House GOP leaders also announced plans to read the Constitution in its entirety on the House floor on the second day Congress is in session on Jan. 6.

As part of the new rules package, members would be required to cite the Constitutional basis for each new bill or joint resolution.

"This will serve to refocus members of Congress, with every bill they introduce, on the Constitution that they take an oath to support and defend," House leadership stated in a press release.

"If we want the federal government to do something that's not authorized in the Constitution, then we should amend it first," Rep. Roscoe Bartlett, R-Md., said in a statement. "We've amended it 27 times. What we should not do and what has been done too often is to ignore the Constitution."

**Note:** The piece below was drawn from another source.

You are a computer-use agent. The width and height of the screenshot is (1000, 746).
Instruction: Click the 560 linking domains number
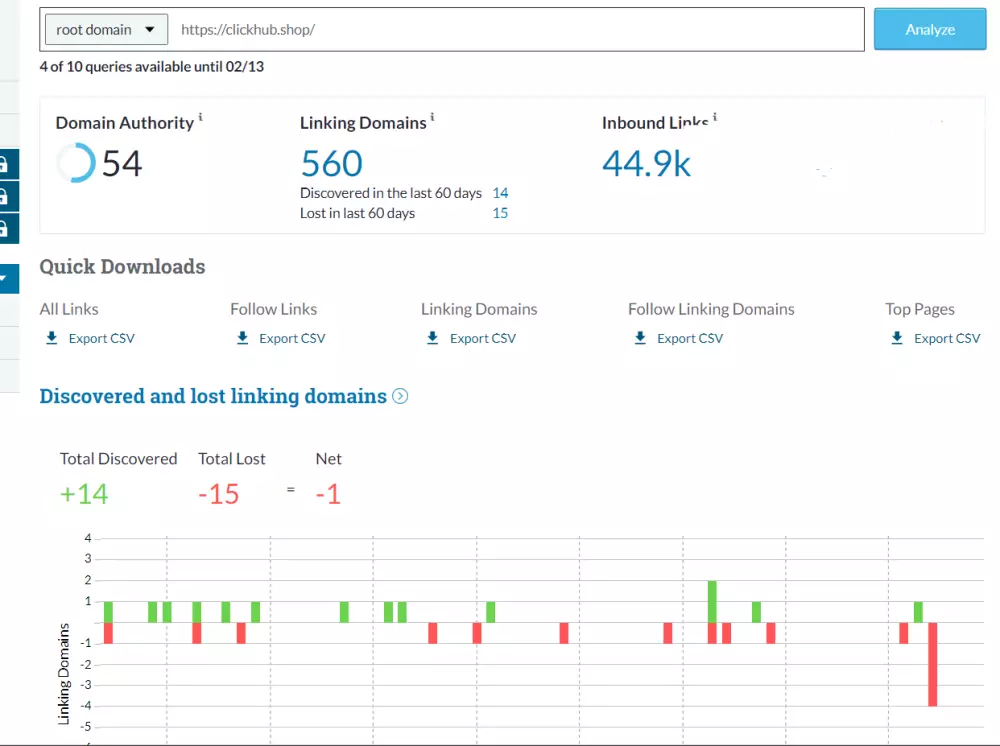tap(331, 163)
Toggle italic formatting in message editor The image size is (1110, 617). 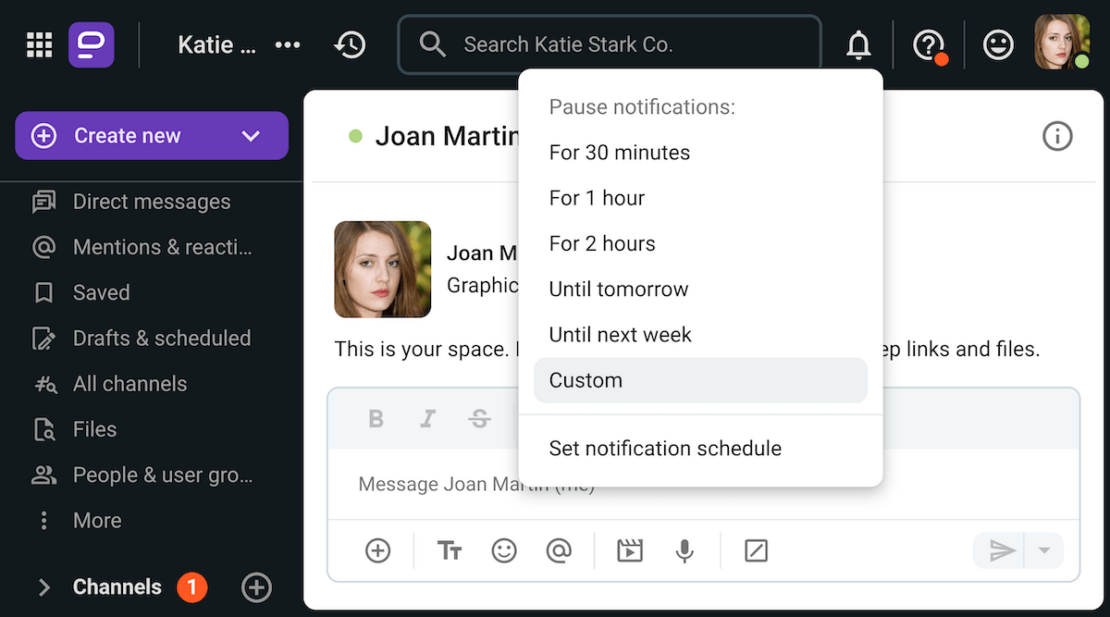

The proposed rules would replace current "pay-as-you-go" rules for new legislation, which require bills to be offset with 1, 5 and 10 year plans, with "cut-as-you-go" rules, requiring bills with mandatory spending to name cuts elsewhere. Also, mandatory spending could no longer be paid for by tax increases, the draft rules state.

The rules would also require appropriations bills to include a "spending reduction account" in which money removed from the spending bill would be placed in an account as opposed to removed from the bill entirely.

The new rules would also require bills to be available to the public online three days before a vote.

"Placing bills and other texts online for the American people to see will increase public scrutiny and accountability and yield a better legislative process," House GOP leadership stated.

Additionally, House committees would be required to post committee rules online, provide three-day notice for markups and provide text for markups at least a day in advance, post committee votes on markups online within two days, post the text of amendments and member attendance records online, and provide webcasts of hearings and markups.

Committees would also be required to file two progress reports per year, as opposed to one.